Other recently eliminated degrees include bachelor of arts degrees in the science department, which have been replaced by bachelor of science degrees. According to Dr. Droge, proposed additions to the degree offerings include a bachelor of arts in nursing and a liberal studies major called university interdisciplinary studies, intended as a secondary major for transfer students with too many electives from other institutions.
It’s not just the academic departments that have money worries, however. Students have filed more than twice as many special circumstances aid requests as last year, according to Carla Boren, director of student financial services,
“We do have a healthy endowment and we have been working on developing an internal fund,” said Boren. “There is an application website open. Donors have all sorts of requests as far as major, ethnicity, and geographics. We have to be good stewards and balance what we’re giving. You as students should also be looking for outside resources.”
Dr. Droge said most students have an average of a 37% reduction on tuition because of scholarships.
Boren said about 3-5% of Park’s endowment is spent on scholarships each year, in order to let the majority of the funds continue to earn interest and fund the next year’s scholarships. The endowment is made up of donations to the university. The office of university advancement is fundraising donations from alumni to expand the endowment.
“I went to school on need-based scholarships, so I understand,” said Dr. Droge. “Students are the best ambassadors for the university. There will be opportunities for students to tell their stories so donors understand the benefits we’ll get from those donations.”

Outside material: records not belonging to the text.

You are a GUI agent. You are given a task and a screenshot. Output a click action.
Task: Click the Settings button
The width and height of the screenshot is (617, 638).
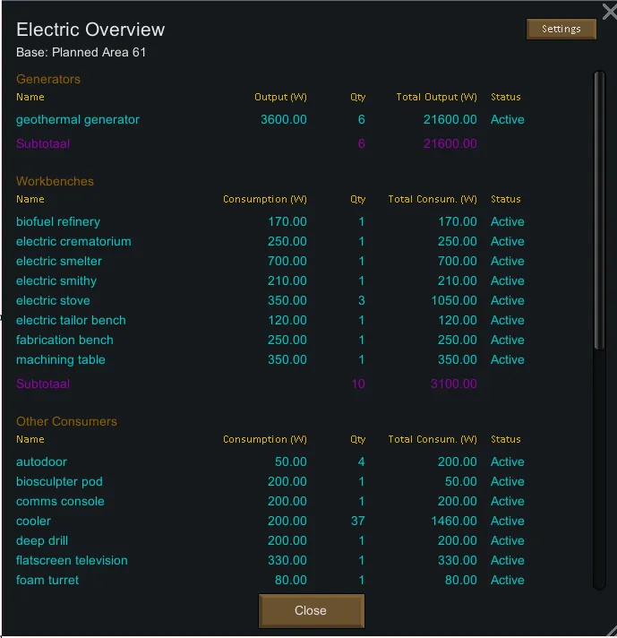(561, 30)
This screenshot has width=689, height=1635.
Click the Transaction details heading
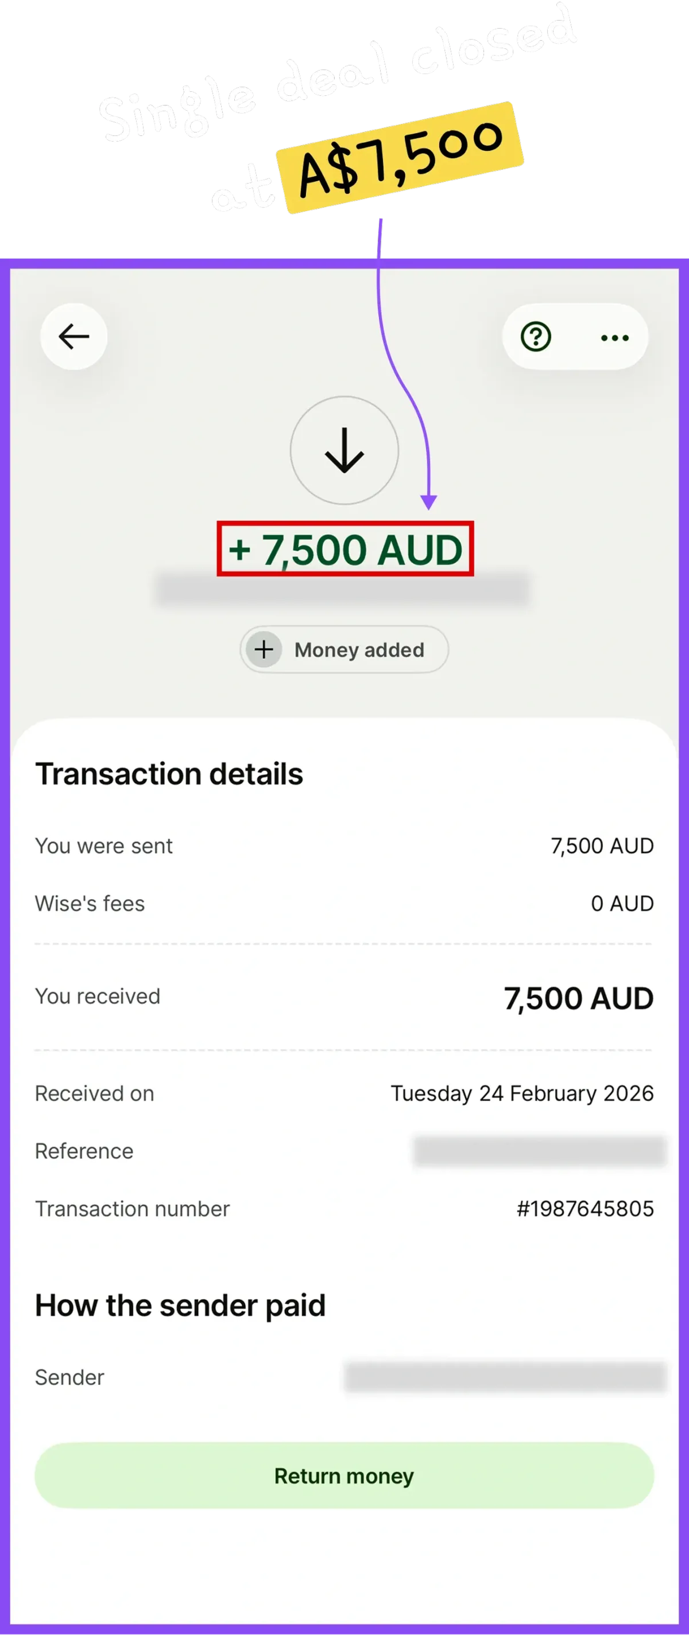click(169, 774)
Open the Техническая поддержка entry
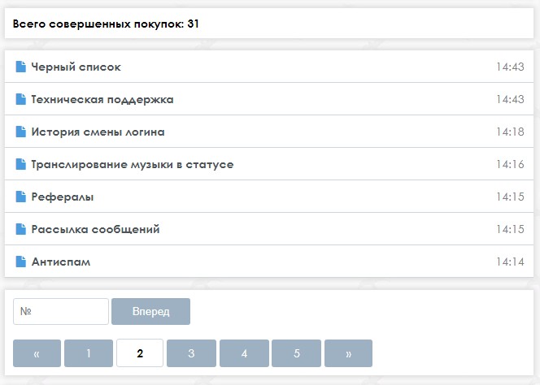Viewport: 540px width, 385px height. (269, 99)
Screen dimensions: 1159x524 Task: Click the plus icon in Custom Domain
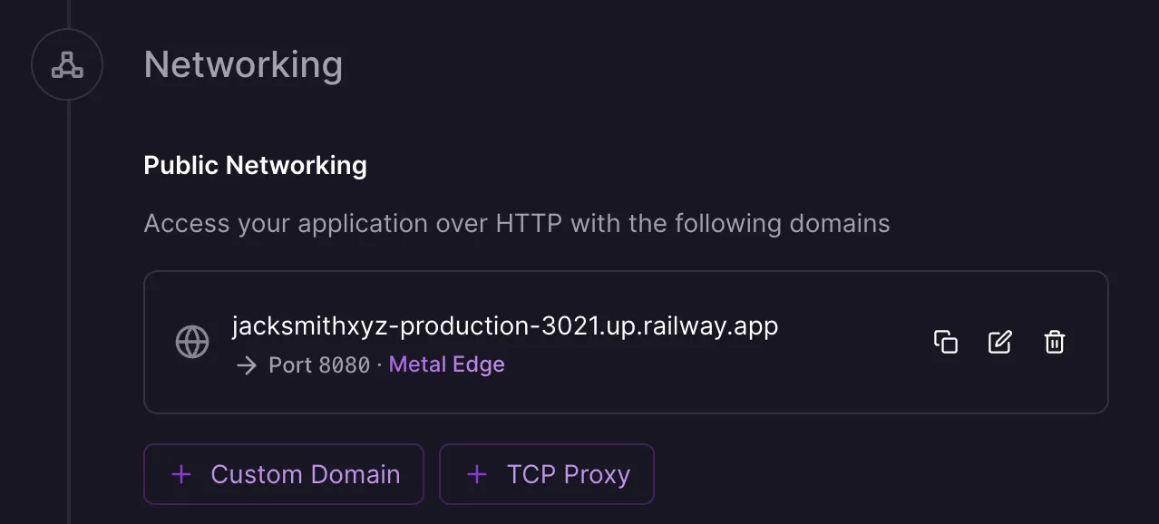point(181,474)
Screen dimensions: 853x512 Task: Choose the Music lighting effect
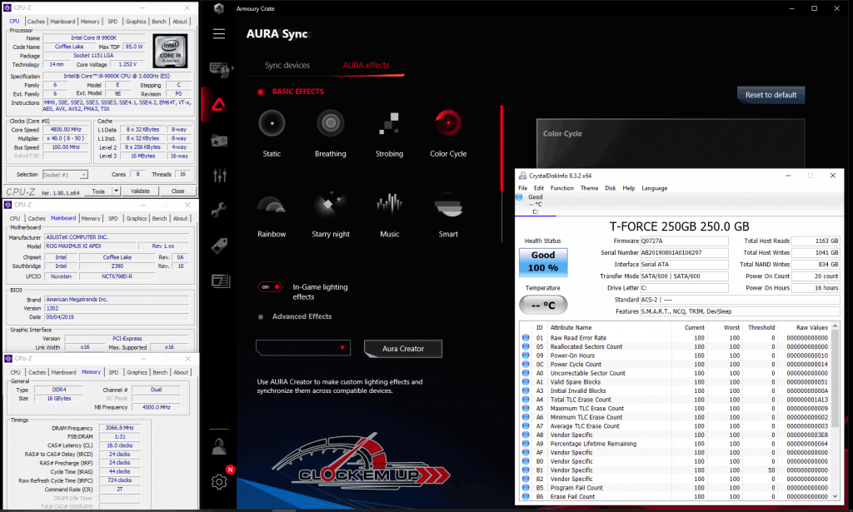click(x=389, y=205)
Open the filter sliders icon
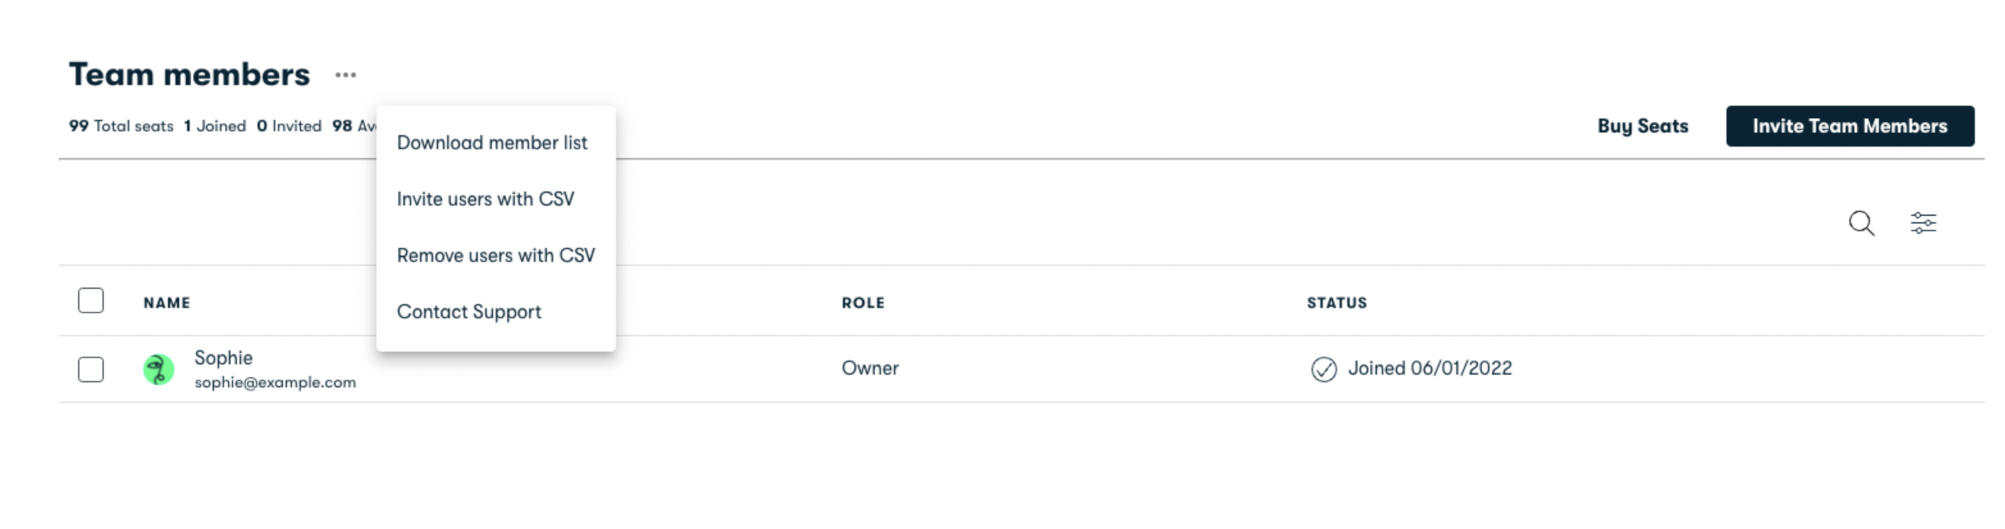 [x=1923, y=223]
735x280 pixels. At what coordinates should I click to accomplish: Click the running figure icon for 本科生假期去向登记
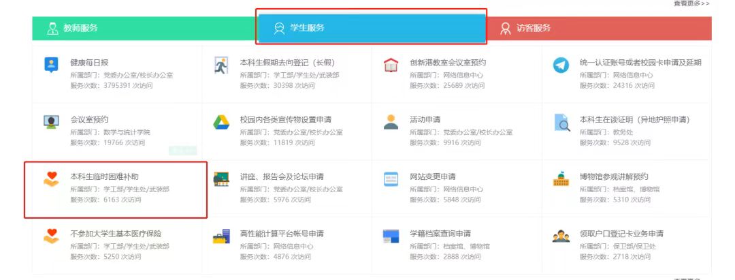[x=221, y=65]
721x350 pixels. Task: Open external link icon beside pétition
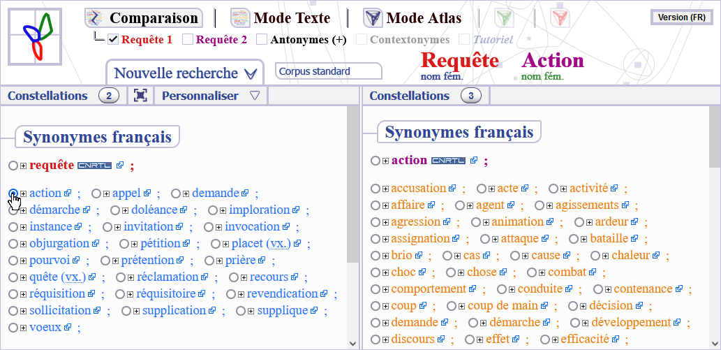(x=186, y=243)
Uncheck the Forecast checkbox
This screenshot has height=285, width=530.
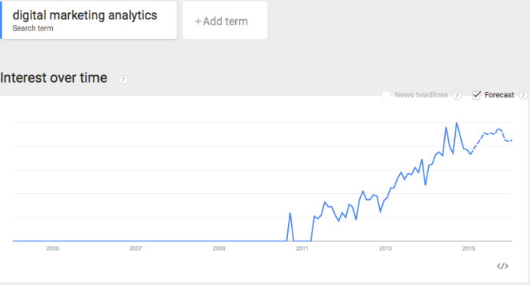(476, 95)
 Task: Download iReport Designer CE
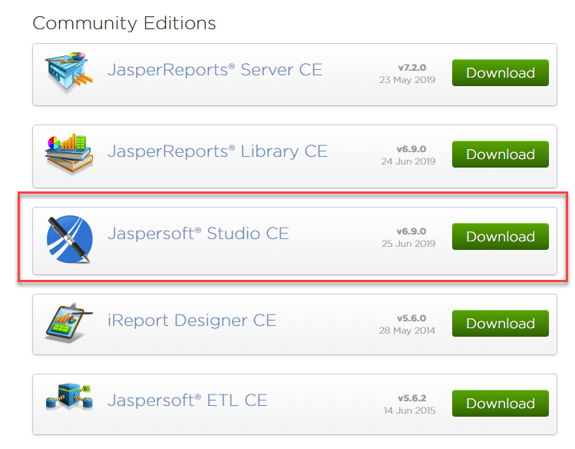point(500,324)
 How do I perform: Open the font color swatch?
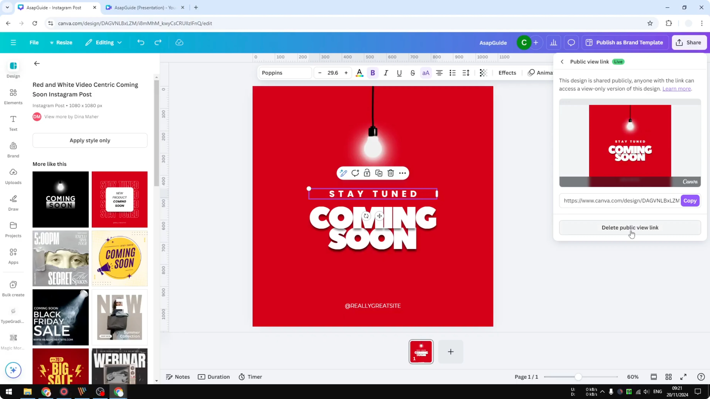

Dr. Droge advised any students who wish to help with fundraising efforts to contact the office of university advancement.
Boren said the financial aid department is doing what it can to support students who don’t qualify for need-based aid but whose parents aren’t paying either. She encouraged students to visit the financial aid office to ask for help when they need it.
“Unfortunately, until you are 24, an orphan or veteran, or have been abused as verified by a third party, you’re a dependent student,” said Boren. “We can’t make a parent pay a bill. We do have to have the data. That’s where you come in and tell us what your needs are. We want you to be here!”
Student senators noted that the rising cost of room and board, as well as the mandatory meal plan for residential students, has resulted in many more commuter students than in the past.
Zaharopoulos agreed that student opinions would be listened to for cafeteria and meal plan improvement.
“The issue is more complex than it seems,” said Zaharopoulos. “It’s an issue that affects staff and faculty, too. But it sounds like we’re losing students and we will be following up on that.”
The room and board rates are not yet decided on for next year, nor are tuition rates. Dr. Droge said the rates will raise, but he doesn’t expect it to be a huge impact on students. He will be at the Student Senate meeting on Friday, November 19 at 12:30pm in the Louise Morden Board Room to hear student opinions before making a final decision.